Ned started away from the river through a wooded swamp, and before he had gone a quarter of a mile struck a prairie on which several deer were feeding. The animals seemed to know that he had no weapon, for they showed no alarm until he had walked some distance toward them. There were a number of small ponds near him, and as Ned approached the nearest one a small alligator slipped from the bank into the water. The boy had provided himself with a short, heavy pole, and he waded fearlessly in after the 'gator; but although the pond was not thirty feet across and he explored every foot of it, he could not find the reptile. He finally came across an opening in the bank, in which he thrust his pole, when it was promptly seized by the alligator. Ned tried to pull the reptile within reach, but when the head came out of the cave it was larger than he had looked for, and before he had made up his mind to tackle it the creature had let go of the pole and gone back in his cave. Then the boy got earnest and determined to have that alligator if he had to crawl into the cave after him. He sharpened a bit of branch that stuck out beside the big end of his pole like the barb of a harpoon, and again thrust it in the cave. Soon he had the reptile fighting mad with his head out of the cave, when he pushed the pole into his open mouth, and catching the barb in the soft skin under the alligator's jaw, just as Dick had done weeks before, hauled him out of the cave and dragged him out on the bank. When a few yards from the pond the reptile broke loose from the barb and started back for the pond. Ned was after him like a tiger and struck two or three smashing blows on the creature's head with his pole, and then, as the reptile neared the water, threw himself on its back and seizing its jaws held them together while he turned the brute on its back. At first the alligator lashed out with its tail, but soon became quiet; and then Ned got out his knife and severed the spine of the reptile.
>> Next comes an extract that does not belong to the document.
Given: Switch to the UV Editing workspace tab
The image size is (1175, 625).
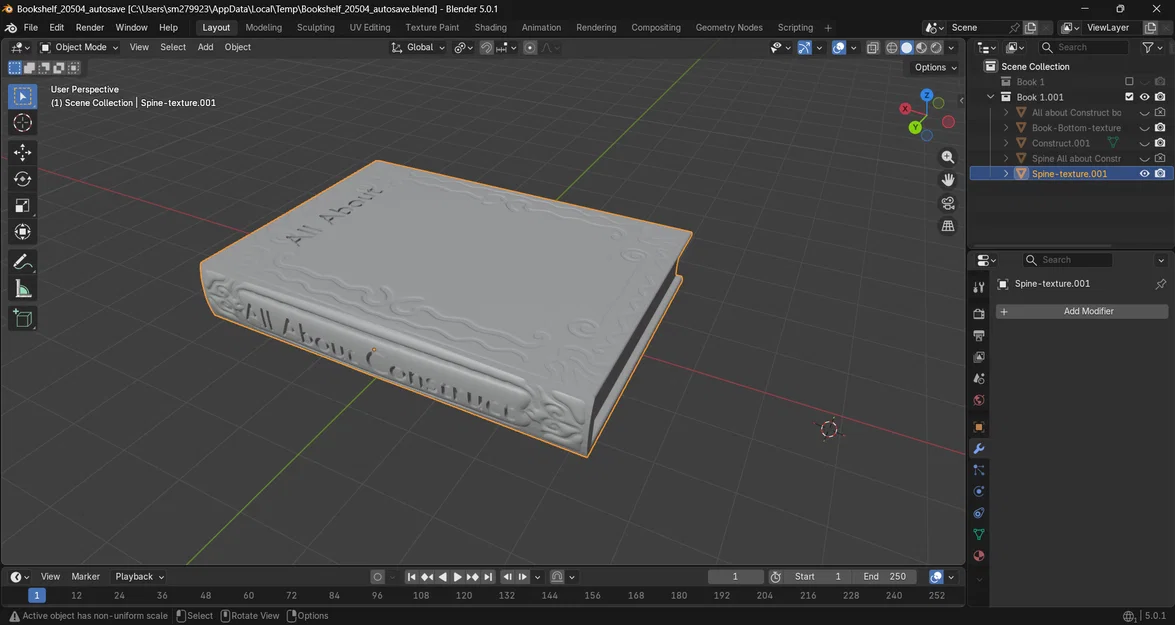Looking at the screenshot, I should [x=368, y=27].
The water of the pond was so nearly fresh that its taste was only slightly sweetish, and after Ned had drank all he could hold he filled his two cocoanuts for Dick. On his way to camp he hunted up a young palmetto for the bud or cabbage which grew in the top of the tree. The sharp edges of the great, tough leaves tore his flesh as he climbed through them, and it was only after more than an hour of hard work with his knife that he secured the cabbage he was working for. By this time the water he had drunk had oozed out through his pores. He was so parched with thirst that he took a long walk back to the pond and filled up again.

That night Dick and Ned had broiled alligator steak and palmetto cabbage for supper. Both suffered so much for want of water that Ned started out at daylight to find the old abandoned plantation. Dick was pale and his smile so wan that Ned's heart was sore at leaving him. He was too earnest to think of trivial things, and he sloshed through the swamp without thought of the swaying heads of little speckle-bellies in his path, or the great, ugly cotton-mouth moccasins that moved slowly aside as he wallowed through their lairs. He stopped long enough on the border of the prairie to find a club, with which he fiercely pounded to death a rattlesnake, upon whose coils he had nearly stepped when the locust-like warning found its way to his consciousness.
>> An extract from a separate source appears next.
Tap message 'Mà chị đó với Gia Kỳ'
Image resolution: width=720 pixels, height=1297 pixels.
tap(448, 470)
After about three miles of tramping, during which he waded waist-deep across two sloughs, the prairie opened upon familiar ground, and Ned knew that he was opposite the plantation he sought. In the decaying building he found an old bucket that would hold three or four gallons, and a couple of quart cans in which water could be boiled. From a tamarind tree he gathered the half-dried fruit with its sweet acidity, and in the old garden he discovered a few stalks of sugar-cane. He picked up a rusty fish-hook and from an old net got a quantity of string. Then filling his bucket with rain water, he started back to Dick and the camp. The journey was a hard one, and though he refused to drink a drop of the water, half of it was lost on the way. The weight of it pressed him down in the mire of the sloughs until he sank to the armpits as he held the heavy bucket on his head. Dick laughed aloud with joy, even if it was a bit hysterical, when Ned got home to camp.